Diana and I then headed to the hospital. Jared was asleep most of the time we were there. He woke up now and then, but he would go right to sleep. One time he did manage to cough up a huge mass of stuff out of his chest. They said that his chest X-ray was mildly improved from yesterday.

Our friend Cathy did an activity with Diana where she made two dolls. One is dressed and looks like Jared and the other one looks like Diana. That way the Diana doll can stay with Jared, and Diana can take the Jared doll to Seattle. I can see the cousins having fun with the Jared doll, maybe they will have to take pictures of the doll at all the fun activities. You can also see the card that Diana made for Jared taped to the wall.

The doctors are doing two new tests to Jared. One he had this afternoon where they put the scope down his chest tube and took a picture of his heart from the back. They want to be sure that the infection has not gone into his heart. I will not know the results of that test until tomorrow. It sounds kind of scary. I am trying to keep up the faith that it is not that. Please do not tell me that he will need heart surgery on top of everything else. I think I am so tired I am over reacting. No one has even breathed a word about heart surgery.

The other thing they are worried about is that the infection is still showing up in his blood. I think that after a week of antibiotics, they should not see it. I am not sure of that fact though. So to check for infection in other places in his body they will do another test. In this test they will take some blood out of his body and then inject it with dye. Then they put the blood back into his body and the white blood cells that are tagged with go to where the infection is. That way when they do the CT scan the infected areas will light up. Hopefully, it will only be his right hip that shows infection. So we should know some more things tomorrow. Also the doctor does hope to take the tube out tomorrow. So hopefully it will be a good day.

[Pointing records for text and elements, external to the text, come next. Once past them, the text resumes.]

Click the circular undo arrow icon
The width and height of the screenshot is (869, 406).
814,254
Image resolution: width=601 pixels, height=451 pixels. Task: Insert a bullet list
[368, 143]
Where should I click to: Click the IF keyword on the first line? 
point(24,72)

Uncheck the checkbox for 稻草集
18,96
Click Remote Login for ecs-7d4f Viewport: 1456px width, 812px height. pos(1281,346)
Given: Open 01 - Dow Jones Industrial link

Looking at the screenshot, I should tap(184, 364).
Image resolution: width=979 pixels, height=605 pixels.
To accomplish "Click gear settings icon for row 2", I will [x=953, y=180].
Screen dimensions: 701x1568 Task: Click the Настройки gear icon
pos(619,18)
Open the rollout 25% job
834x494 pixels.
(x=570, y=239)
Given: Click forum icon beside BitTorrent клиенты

I am actually at home this evening. I feel really exhausted and need to catch a little break. Also I need to check everything that Diana has packed for herself to see if she has everything. Her activity day leader has taken her to dinner and a movie with her four year old grand daughter. Then I think Diana will spend the night with them. The activity day girls are going to see the Mormon Fort tomorrow morning, so she will be there already for that. Trent and I get to go to court again in the morning, this time for Trent. That appointment is at 9:00 am. Ouch, I better go to bed early tonight. Marion is gone helping a friend with a plumbing problem. So it is blissfully quiet here right now. I just want to get through tomorrow. Get some good results, have Jared's tube come out, and get Diana on the plane. Then if I want to I can stay at the hospital 24/7, there will be no reason to come home. Oh, unless I want some decent food and rest.